Happy to be there:  For the second category in a row, the happiness is coming out with two glass ceilings being broken.  First, it’s wonderful to see a Netflix film like Mudbound get admiration in a major category.  The second is Logan becoming the first comic book film to be nominated as an adapted screenplay, finally acknowledging the unique skill required to deftly adapt the combination of visual and written storytelling from graphic novels that has been grossly underappreciated for decades.  

Who should win and will win:  I will fully admit that giving James Ivory the Oscar for Call Me By Your Name probably looks a resume win and career-capper for one-half of the revered Merchant-Ivory filmmaking team. You can take it that way all you like, but, controversy aside, the Italian-set 80s romantic drama was a feat of complicated passion written with a smooth and patient pen. With the love for all things connected to The Disaster Artist fading, this Oscar goes to Ivory and another victory moment for LGBTQ stories.

BEST DIRECTOR

The nominees:  Christopher Nolan for Dunkirk, Jordan Peele for Get Out, Greta Gerwig for Lady Bird, Paul Thomas Anderson for Phantom Thread, Guillermo del Toro for The Shape of Water

AWARDS TRACKER DATA:  16- del Toro, 10- Gerwig, 10- Nolan, 8- Peele, 4- Anderson, 3- Sean Baker for The Florida Project, and six more with one win.
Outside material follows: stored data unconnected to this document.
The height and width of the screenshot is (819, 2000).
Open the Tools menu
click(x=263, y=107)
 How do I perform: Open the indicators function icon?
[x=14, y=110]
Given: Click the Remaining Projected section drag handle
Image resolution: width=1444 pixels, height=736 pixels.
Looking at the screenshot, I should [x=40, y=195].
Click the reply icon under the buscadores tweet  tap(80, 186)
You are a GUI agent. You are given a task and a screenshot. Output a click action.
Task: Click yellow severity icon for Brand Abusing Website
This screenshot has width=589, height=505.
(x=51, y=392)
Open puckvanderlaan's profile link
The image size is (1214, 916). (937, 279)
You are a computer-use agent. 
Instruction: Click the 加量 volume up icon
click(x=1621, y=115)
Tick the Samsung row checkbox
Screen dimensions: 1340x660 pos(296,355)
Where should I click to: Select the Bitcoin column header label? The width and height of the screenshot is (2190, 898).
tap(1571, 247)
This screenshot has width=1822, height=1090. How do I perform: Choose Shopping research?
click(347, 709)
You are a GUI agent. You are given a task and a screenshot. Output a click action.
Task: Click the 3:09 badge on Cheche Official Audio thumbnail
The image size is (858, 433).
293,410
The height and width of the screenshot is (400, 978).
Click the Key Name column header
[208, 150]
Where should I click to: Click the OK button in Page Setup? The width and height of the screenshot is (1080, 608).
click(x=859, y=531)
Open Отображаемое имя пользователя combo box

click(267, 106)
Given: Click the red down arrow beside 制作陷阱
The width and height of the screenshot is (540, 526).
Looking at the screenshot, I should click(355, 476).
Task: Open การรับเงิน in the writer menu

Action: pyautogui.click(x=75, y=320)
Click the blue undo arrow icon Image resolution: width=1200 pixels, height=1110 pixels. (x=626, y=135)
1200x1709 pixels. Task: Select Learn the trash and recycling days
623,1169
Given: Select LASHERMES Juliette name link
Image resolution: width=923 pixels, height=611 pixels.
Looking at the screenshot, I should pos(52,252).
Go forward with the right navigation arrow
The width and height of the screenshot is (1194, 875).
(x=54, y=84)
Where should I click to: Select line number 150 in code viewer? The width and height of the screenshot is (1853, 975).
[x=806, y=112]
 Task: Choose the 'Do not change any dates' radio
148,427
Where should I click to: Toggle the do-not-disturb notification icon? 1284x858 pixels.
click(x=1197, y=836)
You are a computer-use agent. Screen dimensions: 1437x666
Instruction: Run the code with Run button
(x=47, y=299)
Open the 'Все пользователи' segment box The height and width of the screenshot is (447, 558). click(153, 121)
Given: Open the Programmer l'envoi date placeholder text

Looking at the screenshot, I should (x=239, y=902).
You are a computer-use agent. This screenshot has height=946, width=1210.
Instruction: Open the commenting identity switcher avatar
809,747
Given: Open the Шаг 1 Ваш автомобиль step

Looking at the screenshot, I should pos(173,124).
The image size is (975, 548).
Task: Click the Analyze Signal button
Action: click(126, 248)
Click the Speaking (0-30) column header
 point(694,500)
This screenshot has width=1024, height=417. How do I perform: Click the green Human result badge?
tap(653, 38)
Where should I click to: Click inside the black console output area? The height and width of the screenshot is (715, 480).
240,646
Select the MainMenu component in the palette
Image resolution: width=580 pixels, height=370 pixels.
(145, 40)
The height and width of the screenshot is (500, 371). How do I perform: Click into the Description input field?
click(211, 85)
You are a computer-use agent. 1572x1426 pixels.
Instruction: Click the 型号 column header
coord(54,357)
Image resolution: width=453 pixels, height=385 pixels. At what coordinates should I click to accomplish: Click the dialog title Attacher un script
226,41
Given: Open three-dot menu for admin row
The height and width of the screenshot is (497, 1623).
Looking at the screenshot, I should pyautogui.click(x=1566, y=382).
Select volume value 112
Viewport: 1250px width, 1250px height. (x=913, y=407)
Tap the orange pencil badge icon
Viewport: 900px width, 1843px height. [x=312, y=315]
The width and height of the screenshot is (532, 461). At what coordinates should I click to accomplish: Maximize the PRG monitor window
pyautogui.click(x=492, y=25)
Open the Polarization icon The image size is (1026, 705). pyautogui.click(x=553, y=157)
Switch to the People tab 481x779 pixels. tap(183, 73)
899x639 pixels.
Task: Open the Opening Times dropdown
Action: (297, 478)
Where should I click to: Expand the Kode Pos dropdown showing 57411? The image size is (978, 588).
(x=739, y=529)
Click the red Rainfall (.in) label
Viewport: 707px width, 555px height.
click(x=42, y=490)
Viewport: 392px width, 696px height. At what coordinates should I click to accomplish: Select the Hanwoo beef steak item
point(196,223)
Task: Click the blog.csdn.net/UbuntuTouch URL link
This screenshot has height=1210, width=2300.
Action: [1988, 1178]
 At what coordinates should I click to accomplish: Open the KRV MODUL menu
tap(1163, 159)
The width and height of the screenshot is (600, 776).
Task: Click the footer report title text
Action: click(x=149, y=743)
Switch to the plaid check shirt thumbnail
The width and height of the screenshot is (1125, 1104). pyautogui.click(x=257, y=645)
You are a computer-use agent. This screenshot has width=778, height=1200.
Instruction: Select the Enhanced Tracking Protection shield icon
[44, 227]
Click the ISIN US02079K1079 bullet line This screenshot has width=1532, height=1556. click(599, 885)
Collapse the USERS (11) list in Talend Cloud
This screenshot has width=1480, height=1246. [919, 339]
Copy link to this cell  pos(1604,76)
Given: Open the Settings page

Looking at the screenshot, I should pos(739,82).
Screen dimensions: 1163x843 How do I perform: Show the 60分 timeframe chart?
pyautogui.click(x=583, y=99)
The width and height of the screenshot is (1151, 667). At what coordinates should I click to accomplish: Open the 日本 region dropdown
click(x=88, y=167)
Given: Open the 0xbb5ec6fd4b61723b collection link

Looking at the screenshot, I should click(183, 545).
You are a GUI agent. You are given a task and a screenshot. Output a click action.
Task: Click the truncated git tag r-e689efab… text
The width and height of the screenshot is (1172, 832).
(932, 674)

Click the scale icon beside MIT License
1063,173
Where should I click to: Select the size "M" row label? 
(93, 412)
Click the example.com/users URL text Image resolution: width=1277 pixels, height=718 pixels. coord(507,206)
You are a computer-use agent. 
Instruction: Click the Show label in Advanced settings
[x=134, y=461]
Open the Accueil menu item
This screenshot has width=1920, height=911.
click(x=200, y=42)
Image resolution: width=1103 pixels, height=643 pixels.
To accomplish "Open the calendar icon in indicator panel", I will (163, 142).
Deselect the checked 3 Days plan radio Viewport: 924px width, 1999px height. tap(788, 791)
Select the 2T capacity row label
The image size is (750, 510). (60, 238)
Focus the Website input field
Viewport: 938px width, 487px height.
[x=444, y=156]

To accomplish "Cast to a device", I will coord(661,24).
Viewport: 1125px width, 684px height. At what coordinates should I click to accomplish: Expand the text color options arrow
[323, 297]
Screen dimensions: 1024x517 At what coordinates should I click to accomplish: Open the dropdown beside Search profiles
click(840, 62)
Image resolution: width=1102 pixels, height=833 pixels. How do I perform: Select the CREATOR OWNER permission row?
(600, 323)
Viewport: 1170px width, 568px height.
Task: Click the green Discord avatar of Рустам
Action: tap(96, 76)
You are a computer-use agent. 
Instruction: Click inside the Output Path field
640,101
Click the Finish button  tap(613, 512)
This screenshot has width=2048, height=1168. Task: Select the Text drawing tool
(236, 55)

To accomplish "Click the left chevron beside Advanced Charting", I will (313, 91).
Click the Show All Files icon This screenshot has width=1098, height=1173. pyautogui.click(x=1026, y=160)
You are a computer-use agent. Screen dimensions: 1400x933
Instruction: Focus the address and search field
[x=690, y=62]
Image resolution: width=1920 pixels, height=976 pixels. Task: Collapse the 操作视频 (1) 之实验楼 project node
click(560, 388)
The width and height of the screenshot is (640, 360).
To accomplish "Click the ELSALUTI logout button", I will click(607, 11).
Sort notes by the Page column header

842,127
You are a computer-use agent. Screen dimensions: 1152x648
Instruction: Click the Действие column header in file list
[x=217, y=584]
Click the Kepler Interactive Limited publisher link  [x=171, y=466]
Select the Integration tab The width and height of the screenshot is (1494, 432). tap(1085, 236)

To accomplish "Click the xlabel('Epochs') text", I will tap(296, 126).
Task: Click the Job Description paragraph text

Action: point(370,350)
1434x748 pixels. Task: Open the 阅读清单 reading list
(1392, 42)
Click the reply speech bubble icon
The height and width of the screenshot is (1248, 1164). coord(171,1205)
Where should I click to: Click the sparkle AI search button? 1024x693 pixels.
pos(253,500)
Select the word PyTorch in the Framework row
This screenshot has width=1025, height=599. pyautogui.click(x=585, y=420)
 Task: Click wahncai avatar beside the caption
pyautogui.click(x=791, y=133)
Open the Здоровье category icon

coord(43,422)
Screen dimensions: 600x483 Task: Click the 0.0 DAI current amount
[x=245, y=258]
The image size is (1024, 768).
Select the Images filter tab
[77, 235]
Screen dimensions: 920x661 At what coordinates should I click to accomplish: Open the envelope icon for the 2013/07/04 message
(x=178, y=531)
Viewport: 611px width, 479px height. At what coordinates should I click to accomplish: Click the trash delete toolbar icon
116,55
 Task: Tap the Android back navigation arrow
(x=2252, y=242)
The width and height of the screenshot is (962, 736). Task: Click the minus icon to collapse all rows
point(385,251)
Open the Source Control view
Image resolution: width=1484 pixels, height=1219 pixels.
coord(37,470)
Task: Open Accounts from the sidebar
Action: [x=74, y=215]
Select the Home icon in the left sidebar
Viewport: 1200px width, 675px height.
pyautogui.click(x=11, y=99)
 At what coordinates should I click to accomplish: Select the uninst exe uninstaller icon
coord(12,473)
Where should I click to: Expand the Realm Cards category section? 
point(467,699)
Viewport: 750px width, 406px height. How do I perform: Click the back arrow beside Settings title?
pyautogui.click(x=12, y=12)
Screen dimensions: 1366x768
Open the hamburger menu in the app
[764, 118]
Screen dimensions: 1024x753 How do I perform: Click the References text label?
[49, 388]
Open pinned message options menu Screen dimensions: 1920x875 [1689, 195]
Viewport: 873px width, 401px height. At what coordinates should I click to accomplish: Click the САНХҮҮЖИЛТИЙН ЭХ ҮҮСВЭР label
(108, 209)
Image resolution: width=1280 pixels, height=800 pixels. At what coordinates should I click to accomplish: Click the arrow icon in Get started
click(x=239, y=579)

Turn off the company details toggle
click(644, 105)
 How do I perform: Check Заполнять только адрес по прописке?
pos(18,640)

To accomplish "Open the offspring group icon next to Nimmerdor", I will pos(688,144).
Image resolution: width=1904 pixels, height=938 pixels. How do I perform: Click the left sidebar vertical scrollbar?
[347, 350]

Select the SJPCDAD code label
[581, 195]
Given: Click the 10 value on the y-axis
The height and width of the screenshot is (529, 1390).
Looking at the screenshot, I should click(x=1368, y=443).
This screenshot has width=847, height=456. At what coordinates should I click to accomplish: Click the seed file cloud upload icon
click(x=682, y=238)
Who was snubbed:  I really wish more people, and more voters for that matter, could have seen The Florida Project and the gifts of Sean Baker.  What that man does artistically with a shoestring budget is extraordinary.  He deserved to make this feel.  Echoing earlier buzz I’ve posted, you could nearly fill this entire field with women and it would still be a worthy five.  Patty Jenkins (Wonder Woman), Dee Rees (Mudbound), and Sofia Coppola (The Beguiled) could have joined Gerwig in this Year of Women.  You may notice that I won’t call Martin McDonagh of Three Billboards Outside Ebbing, Missouri as a snub.  It's a writer's gem and an actor's showcase, not particularly a directing one.

Happy to be there:  I know I’m in the minority, but I found Dunkirk to be Christopher Nolan’s least (I shouldn’t say “worst”) film in quite some time.  Don’t get me wrong, his least is better than 90% of everyone else’s best.  I’d still rather have Baker get the honor.  Nolan will make his masterpiece someday, but it’s not Dunkirk.  

Who should win:  Get Out may have been Jordan Peele’s first feature, but, gosh, the boldness of his creativity, effort, and choices comes out in every aspect of the film.  The same kind be said on a more veteran level for Phantom Thread.  The meticulousness of the film’s main character matches the traits of director Paul Thomas Anderson, who put every stitch of his superior talent into his work.  Both would be excellent winners, but they’re not taking home the trophy this year.

Who will win:  This is simply Guillermo del Toro’s year.  The Shape of Water is the overall nominations leader and del Toro’s widest and most approachable work to date, even with the film’s fishy naughty business.  He’s won most of the major lead-up awards, including the DGA Award from his peers from the Directors Guild of America.  That’s enough to separate Guillermo del Toro as the odds-on winner.